---------- Input data

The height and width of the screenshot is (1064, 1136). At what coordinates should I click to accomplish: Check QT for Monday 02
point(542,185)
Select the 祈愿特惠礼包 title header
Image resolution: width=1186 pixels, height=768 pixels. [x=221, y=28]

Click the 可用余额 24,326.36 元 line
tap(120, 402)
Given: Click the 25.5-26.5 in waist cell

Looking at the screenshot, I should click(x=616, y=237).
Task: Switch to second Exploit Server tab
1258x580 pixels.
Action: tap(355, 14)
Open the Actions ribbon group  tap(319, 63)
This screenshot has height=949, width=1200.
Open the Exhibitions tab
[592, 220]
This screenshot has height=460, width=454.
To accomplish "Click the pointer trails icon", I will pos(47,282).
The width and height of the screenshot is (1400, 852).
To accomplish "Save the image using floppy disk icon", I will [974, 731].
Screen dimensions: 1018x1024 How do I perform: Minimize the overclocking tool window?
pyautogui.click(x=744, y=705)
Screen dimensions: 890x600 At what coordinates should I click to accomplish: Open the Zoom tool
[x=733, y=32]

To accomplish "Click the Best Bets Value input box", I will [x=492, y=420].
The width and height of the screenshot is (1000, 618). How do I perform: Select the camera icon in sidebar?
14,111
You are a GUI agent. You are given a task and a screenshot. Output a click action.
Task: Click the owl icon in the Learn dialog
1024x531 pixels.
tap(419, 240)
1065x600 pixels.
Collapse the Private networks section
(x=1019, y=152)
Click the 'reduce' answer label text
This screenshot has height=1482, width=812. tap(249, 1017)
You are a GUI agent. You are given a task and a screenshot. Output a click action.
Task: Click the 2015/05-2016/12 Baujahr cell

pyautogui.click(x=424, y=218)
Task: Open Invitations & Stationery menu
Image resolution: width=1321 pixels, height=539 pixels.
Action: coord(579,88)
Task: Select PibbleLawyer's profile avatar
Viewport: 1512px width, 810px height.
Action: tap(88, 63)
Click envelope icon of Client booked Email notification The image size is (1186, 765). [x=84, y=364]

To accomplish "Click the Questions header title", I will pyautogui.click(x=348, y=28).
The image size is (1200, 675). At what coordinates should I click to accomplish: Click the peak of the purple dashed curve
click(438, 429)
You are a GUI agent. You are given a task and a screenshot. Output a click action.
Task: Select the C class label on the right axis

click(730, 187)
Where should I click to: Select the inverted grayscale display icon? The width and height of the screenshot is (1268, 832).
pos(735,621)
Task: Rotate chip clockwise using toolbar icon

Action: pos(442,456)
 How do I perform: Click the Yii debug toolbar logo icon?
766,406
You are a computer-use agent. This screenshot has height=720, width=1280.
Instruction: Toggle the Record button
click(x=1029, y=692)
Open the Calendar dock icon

--------------------

The entire set of entries, and nothing else, should be set down exactly.

The height and width of the screenshot is (1064, 1136). At what coordinates should I click to accomplish: Check QT for Monday 02
point(542,185)
Select the 祈愿特惠礼包 title header
Image resolution: width=1186 pixels, height=768 pixels. [x=221, y=28]

Click the 可用余额 24,326.36 元 line
tap(120, 402)
Given: Click the 25.5-26.5 in waist cell

Looking at the screenshot, I should click(x=616, y=237).
Task: Switch to second Exploit Server tab
1258x580 pixels.
Action: tap(355, 14)
Open the Actions ribbon group  tap(319, 63)
This screenshot has height=949, width=1200.
Open the Exhibitions tab
[592, 220]
This screenshot has height=460, width=454.
To accomplish "Click the pointer trails icon", I will pos(47,282).
The width and height of the screenshot is (1400, 852).
To accomplish "Save the image using floppy disk icon", I will [974, 731].
Screen dimensions: 1018x1024 How do I perform: Minimize the overclocking tool window?
pyautogui.click(x=744, y=705)
Screen dimensions: 890x600 At what coordinates should I click to accomplish: Open the Zoom tool
[x=733, y=32]

To accomplish "Click the Best Bets Value input box", I will [x=492, y=420].
The width and height of the screenshot is (1000, 618). How do I perform: Select the camera icon in sidebar?
14,111
You are a GUI agent. You are given a task and a screenshot. Output a click action.
Task: Click the owl icon in the Learn dialog
1024x531 pixels.
tap(419, 240)
1065x600 pixels.
Collapse the Private networks section
(x=1019, y=152)
Click the 'reduce' answer label text
This screenshot has height=1482, width=812. tap(249, 1017)
You are a GUI agent. You are given a task and a screenshot. Output a click action.
Task: Click the 2015/05-2016/12 Baujahr cell

pyautogui.click(x=424, y=218)
Task: Open Invitations & Stationery menu
Image resolution: width=1321 pixels, height=539 pixels.
Action: coord(579,88)
Task: Select PibbleLawyer's profile avatar
Viewport: 1512px width, 810px height.
Action: tap(88, 63)
Click envelope icon of Client booked Email notification The image size is (1186, 765). [x=84, y=364]

To accomplish "Click the Questions header title", I will pyautogui.click(x=348, y=28).
The image size is (1200, 675). At what coordinates should I click to accomplish: Click the peak of the purple dashed curve
click(438, 429)
You are a GUI agent. You are given a task and a screenshot. Output a click action.
Task: Select the C class label on the right axis

click(730, 187)
Where should I click to: Select the inverted grayscale display icon? The width and height of the screenshot is (1268, 832).
pos(735,621)
Task: Rotate chip clockwise using toolbar icon

Action: pos(442,456)
 How do I perform: Click the Yii debug toolbar logo icon?
766,406
You are a computer-use agent. This screenshot has height=720, width=1280.
Instruction: Toggle the Record button
click(x=1029, y=692)
Open the Calendar dock icon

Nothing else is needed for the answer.